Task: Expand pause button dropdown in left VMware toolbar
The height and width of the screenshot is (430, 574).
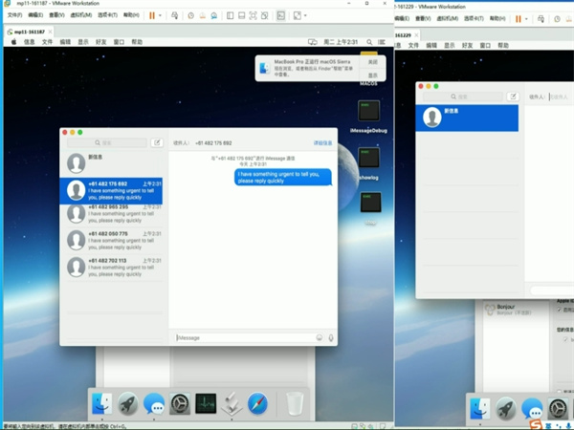Action: [161, 15]
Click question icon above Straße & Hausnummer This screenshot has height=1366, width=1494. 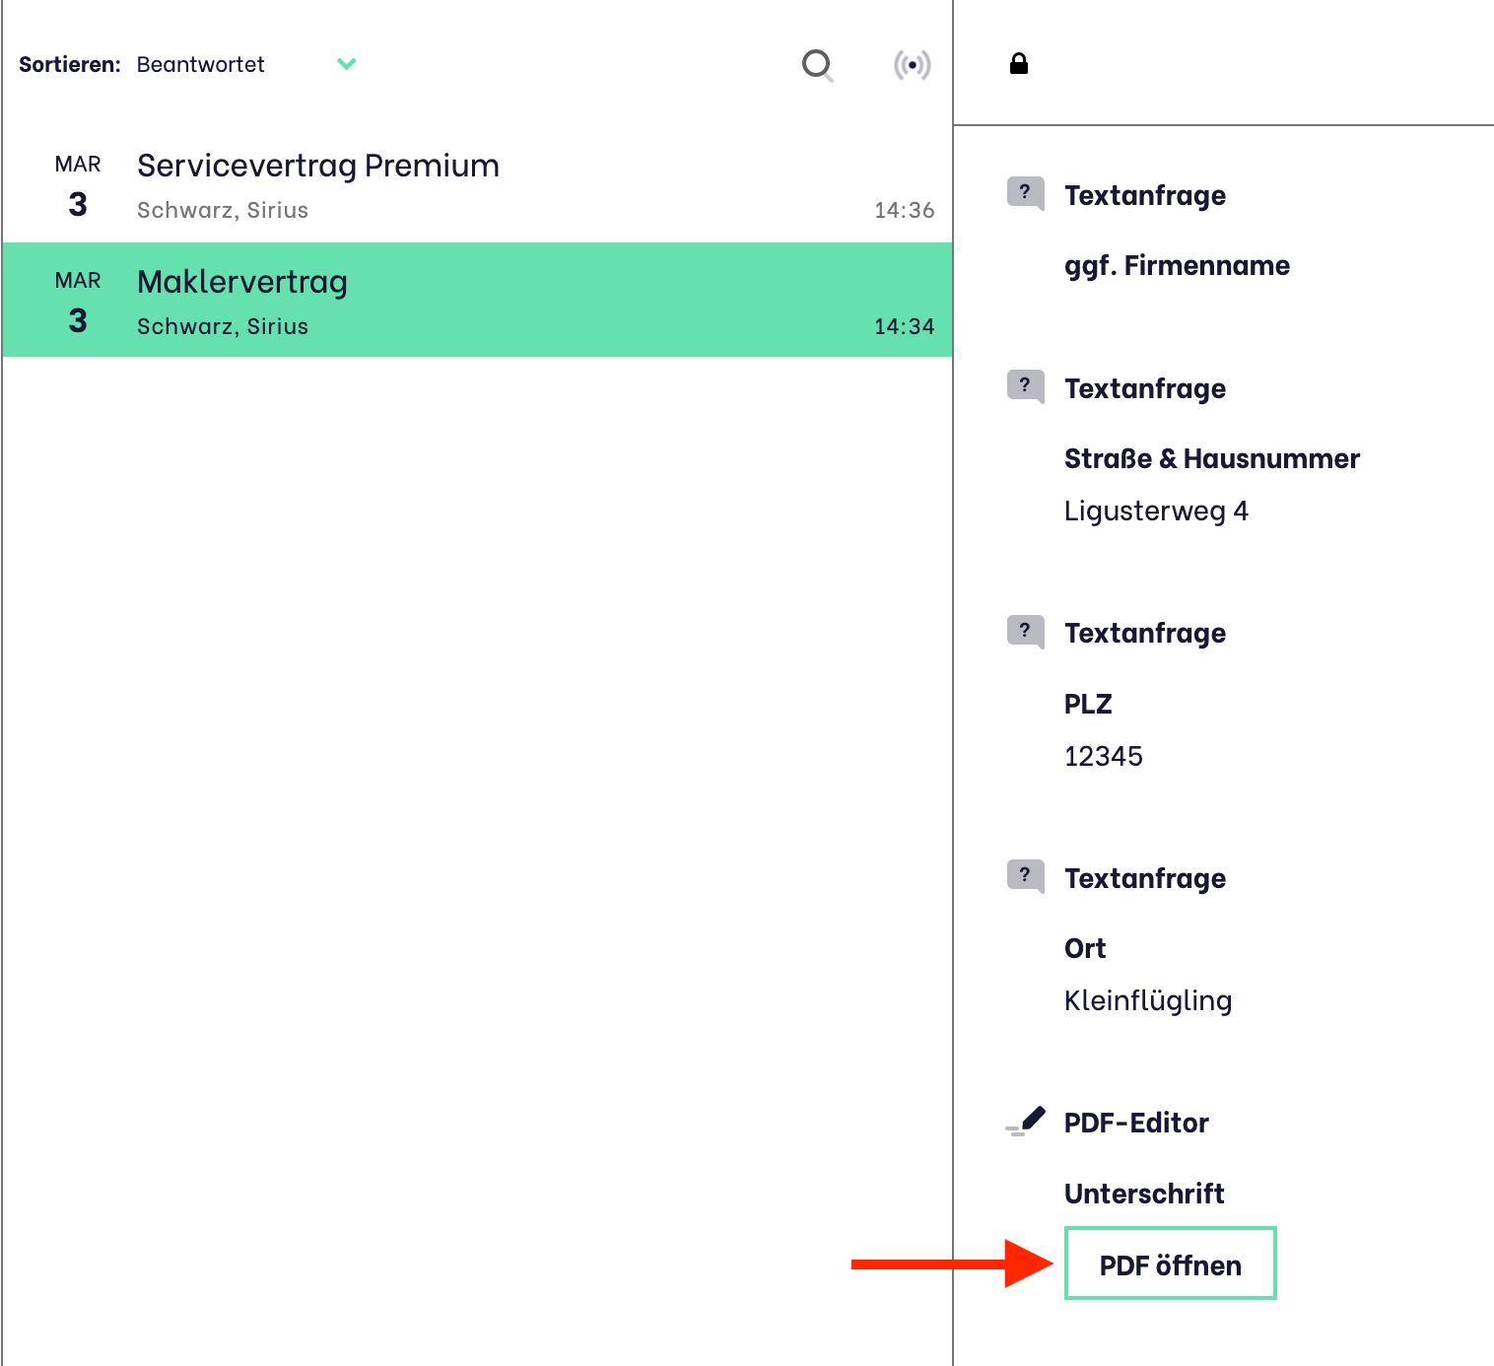(x=1025, y=385)
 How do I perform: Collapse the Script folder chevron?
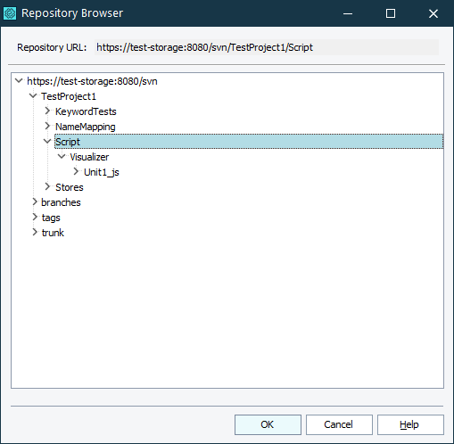(47, 142)
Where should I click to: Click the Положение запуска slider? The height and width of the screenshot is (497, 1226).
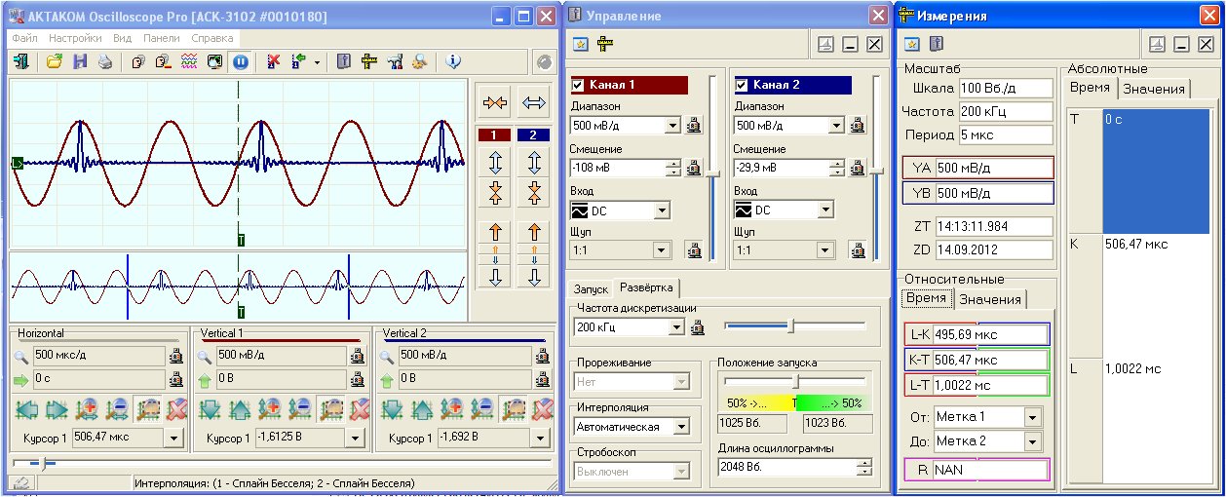tap(794, 380)
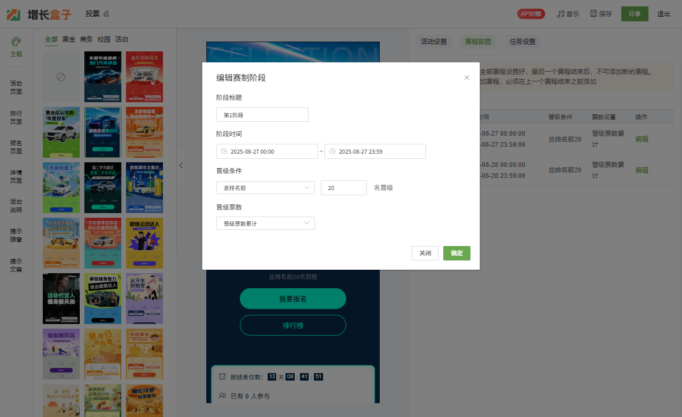Click the clock icon in end time field
682x417 pixels.
332,151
··········
▸ **EXERCISE**
Pictures must be left out. Return verbatim only the lines from the line with "How do I perform: Collapse" through the final line of the material above, including both ends.

▸ **TASK OUTPUT**
 How do I perform: Collapse the Script folder chevron?
(47, 142)
Where should I click to: Click the Положение запуска slider? The height and width of the screenshot is (497, 1226).
tap(794, 380)
Click the clock icon in end time field
682x417 pixels.
332,151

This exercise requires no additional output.